Many MIS veterans pursued military careers. Chief Warrant Officer James Ishihara was killed in Vietnam in 1963. His Camp Savage classmate, Arthur Ishimoto, attained the highest rank of any Nisei World War II veteran, rising to Air Force major general and head of the Hawaii National Guard. Dozens of MIS veterans achieved the rank of colonel, among them Harry Fukuhara, Iwao Yokooji, Charles Moriyama, Henry Furuya and Tatsuo “Rusty” Kawamura.
George Ariyoshi, an MIS Nisei who was drafted near the war’s end and served in the occupation of Japan, would become America’s first Asian governor and Hawaii’s longest-serving governor.

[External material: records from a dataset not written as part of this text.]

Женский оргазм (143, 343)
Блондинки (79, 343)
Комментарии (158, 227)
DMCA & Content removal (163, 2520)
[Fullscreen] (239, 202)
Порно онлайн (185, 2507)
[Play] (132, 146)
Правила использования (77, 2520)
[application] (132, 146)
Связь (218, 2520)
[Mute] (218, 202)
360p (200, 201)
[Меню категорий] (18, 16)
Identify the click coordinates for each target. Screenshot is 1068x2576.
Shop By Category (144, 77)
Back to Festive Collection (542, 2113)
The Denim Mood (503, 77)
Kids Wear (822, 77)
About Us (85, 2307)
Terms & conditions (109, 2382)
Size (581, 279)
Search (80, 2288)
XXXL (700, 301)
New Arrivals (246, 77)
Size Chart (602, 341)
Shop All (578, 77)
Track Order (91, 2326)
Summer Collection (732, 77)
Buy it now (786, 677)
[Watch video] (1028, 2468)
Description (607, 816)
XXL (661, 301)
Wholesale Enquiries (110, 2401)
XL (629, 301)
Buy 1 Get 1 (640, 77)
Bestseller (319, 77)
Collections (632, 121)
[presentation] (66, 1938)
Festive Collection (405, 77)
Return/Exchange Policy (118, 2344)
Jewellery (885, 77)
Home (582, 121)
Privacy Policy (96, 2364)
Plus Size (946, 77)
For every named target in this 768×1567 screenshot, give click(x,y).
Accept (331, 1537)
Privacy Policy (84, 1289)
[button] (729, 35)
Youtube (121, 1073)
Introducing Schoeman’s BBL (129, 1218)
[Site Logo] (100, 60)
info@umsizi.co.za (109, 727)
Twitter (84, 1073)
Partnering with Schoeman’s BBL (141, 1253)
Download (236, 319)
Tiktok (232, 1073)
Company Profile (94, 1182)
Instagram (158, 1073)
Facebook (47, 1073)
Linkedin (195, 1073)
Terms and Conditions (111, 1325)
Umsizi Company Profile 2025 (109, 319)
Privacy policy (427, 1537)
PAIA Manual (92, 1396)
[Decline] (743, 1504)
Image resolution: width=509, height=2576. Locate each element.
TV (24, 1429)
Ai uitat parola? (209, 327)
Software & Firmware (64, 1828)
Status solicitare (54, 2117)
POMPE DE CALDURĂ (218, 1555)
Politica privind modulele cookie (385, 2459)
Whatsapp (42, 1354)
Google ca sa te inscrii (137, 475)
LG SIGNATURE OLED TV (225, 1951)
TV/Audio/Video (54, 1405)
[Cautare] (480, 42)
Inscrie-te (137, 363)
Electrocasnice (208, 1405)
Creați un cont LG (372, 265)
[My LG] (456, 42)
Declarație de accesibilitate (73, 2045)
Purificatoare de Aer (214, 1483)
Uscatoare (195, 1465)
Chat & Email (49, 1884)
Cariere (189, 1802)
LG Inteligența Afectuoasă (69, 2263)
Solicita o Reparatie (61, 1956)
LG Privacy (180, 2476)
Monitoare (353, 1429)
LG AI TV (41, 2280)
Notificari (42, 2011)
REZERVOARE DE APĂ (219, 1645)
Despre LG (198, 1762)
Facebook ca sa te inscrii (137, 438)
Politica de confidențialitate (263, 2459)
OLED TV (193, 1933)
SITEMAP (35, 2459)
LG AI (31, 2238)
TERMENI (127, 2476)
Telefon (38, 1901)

Ralph Yempuku, Kazuo Yamane and William Hiraoka were among the MIS veterans who succeeded in business.
Many became educators, including Hawaii education superintendents Teichiro Hirata and Shiro Amioka, University of Hawaii chancellors Paul Miwa, Ralph Miwa and Dick Kosaki and PhDs such as Tom Ige, Shinye Gima and Yoshinobu Oshiro.
Francis Sogi was an international lawyer in New York and Tokyo. Masaji Marumoto became the first Asian American on the Hawaii Supreme Court. Yoshimi Hayashi also became a Supreme Court justice. Bert Tokairin was a federal magistrate. Ben Tashiro, Frank Takao and Andrew Sato became state judges. Ted Tsukiyama was a successful lawyer and arbitrator.
Koji Ariyoshi, whose MIS service included the “Dixie Mission” with Mao Tse-tung in China, came home to be a Hawaii labor leader.